▶ [GIVEN RECORDS]:
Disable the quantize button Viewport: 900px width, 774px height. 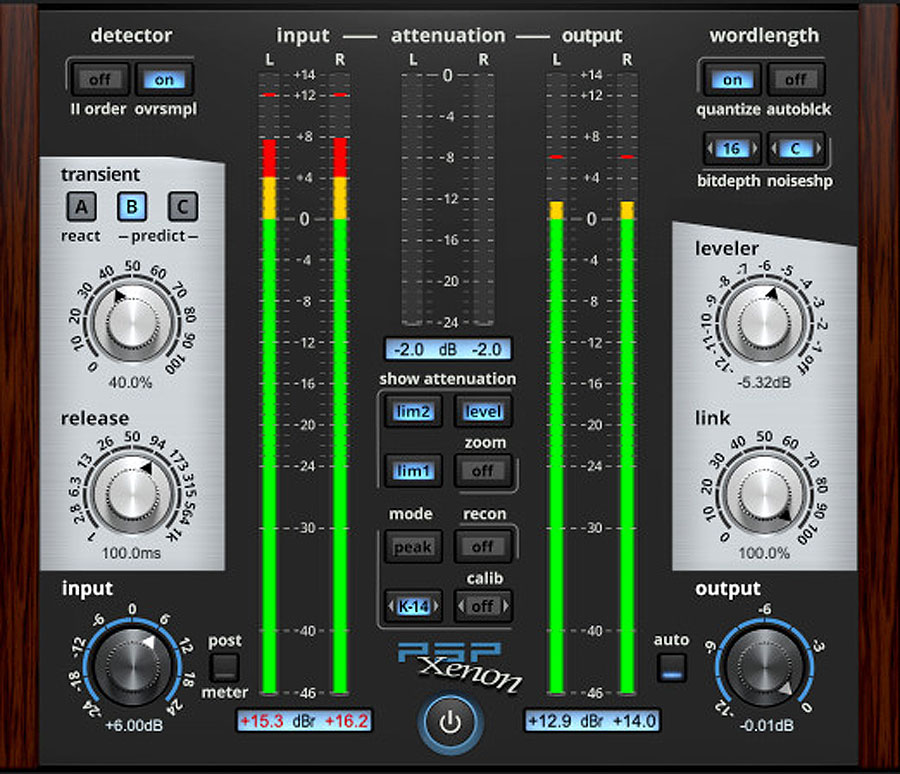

==

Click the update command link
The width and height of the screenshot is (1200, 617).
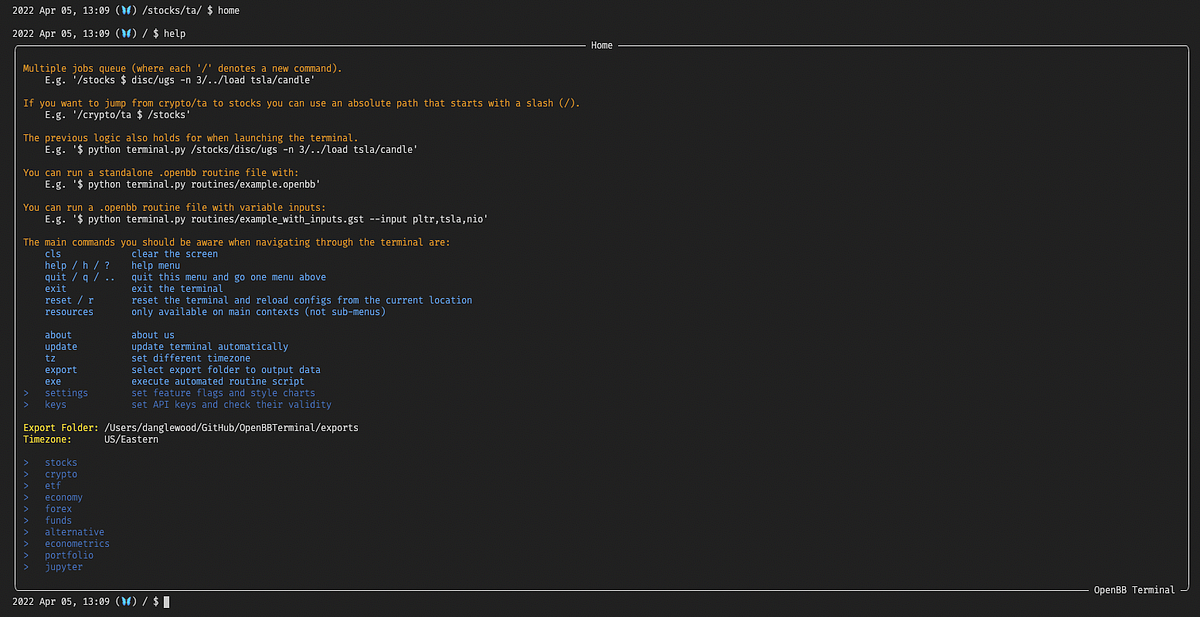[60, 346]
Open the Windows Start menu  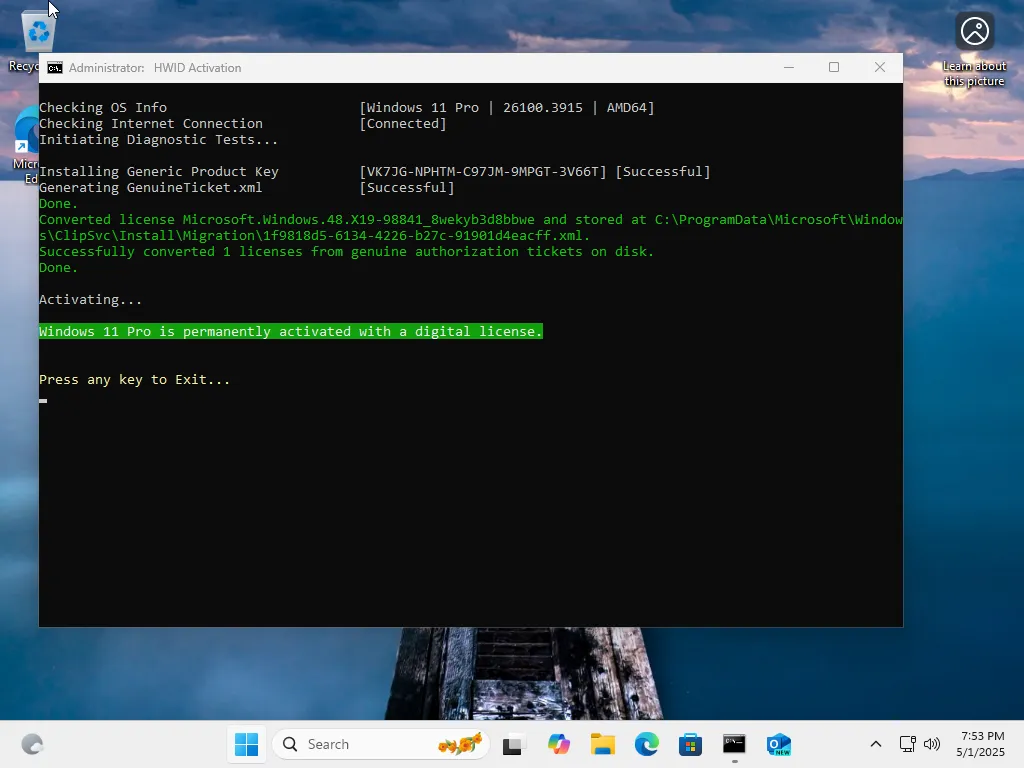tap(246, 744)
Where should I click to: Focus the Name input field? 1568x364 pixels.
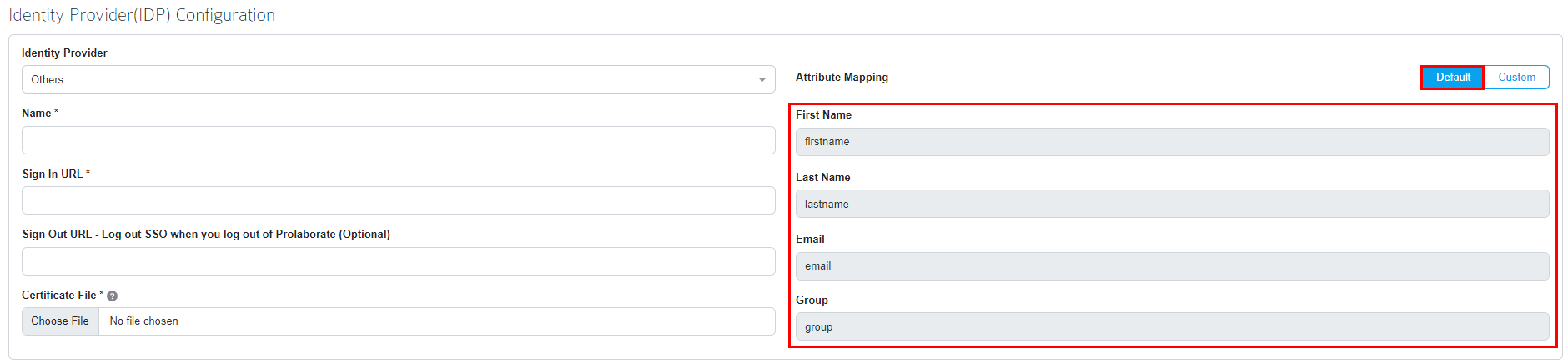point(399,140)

* * *

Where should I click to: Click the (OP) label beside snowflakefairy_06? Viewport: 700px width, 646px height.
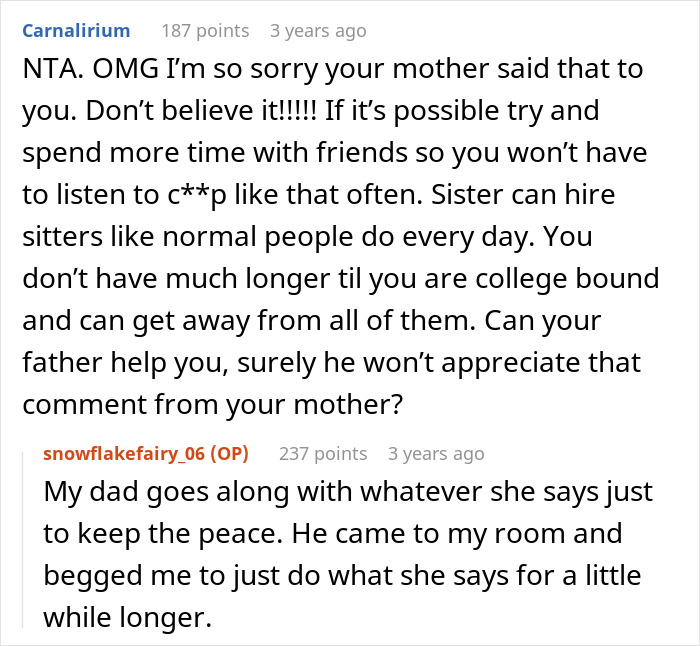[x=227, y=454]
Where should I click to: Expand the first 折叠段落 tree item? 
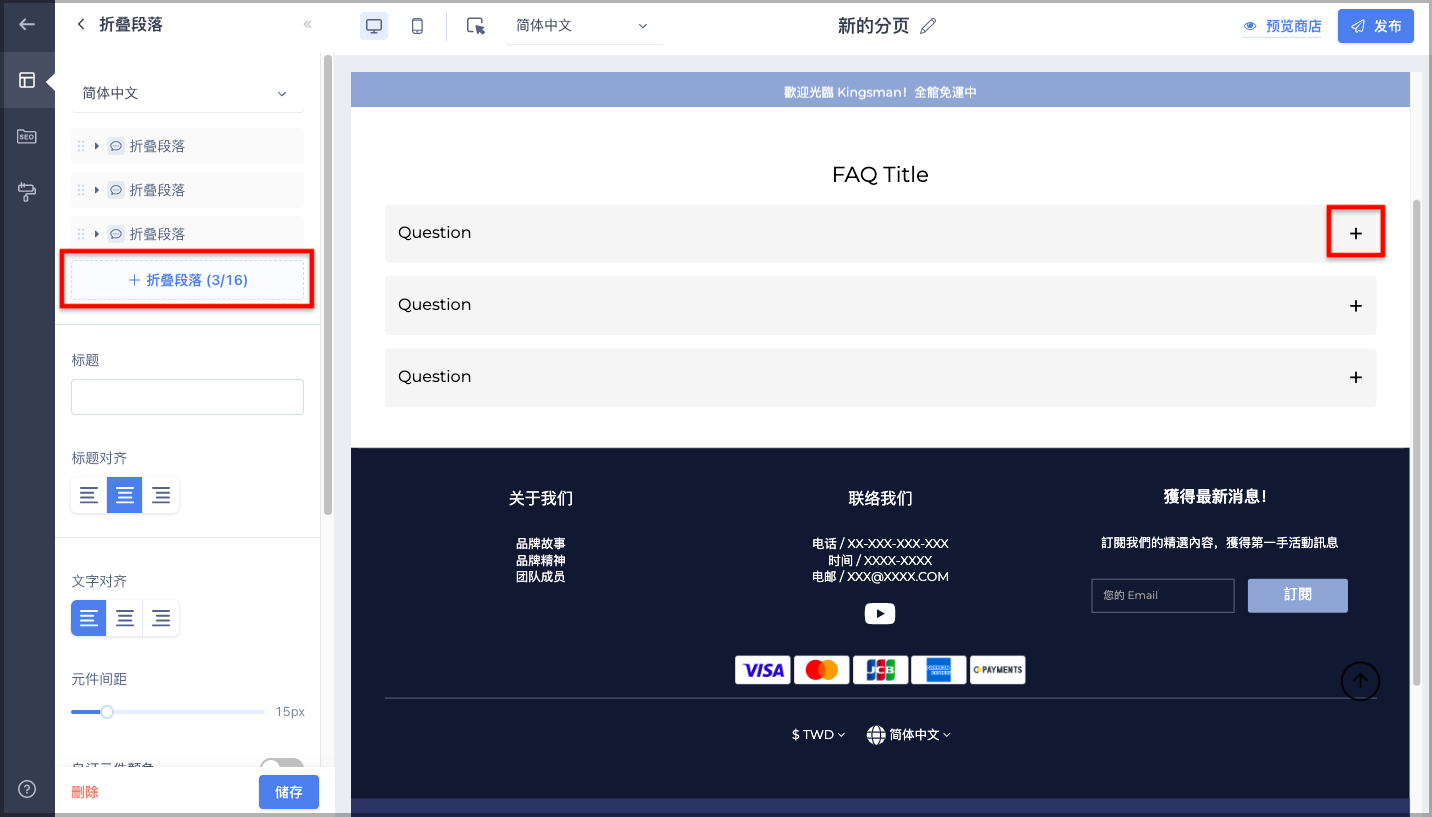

▶ [TASK OBJECTIVE]: Each line from the one that contains "Where should I click to: Click" down to the one that contains "Where should I click to: Expand" is to be returned exactly as it stands above, both ends included, with pictures removed.

▶ [RESPONSE TO THIS EXERCISE]:
Where should I click to: Click the (OP) label beside snowflakefairy_06? Viewport: 700px width, 646px height.
[x=227, y=454]
Where should I click to: Expand the first 折叠段落 tree item? 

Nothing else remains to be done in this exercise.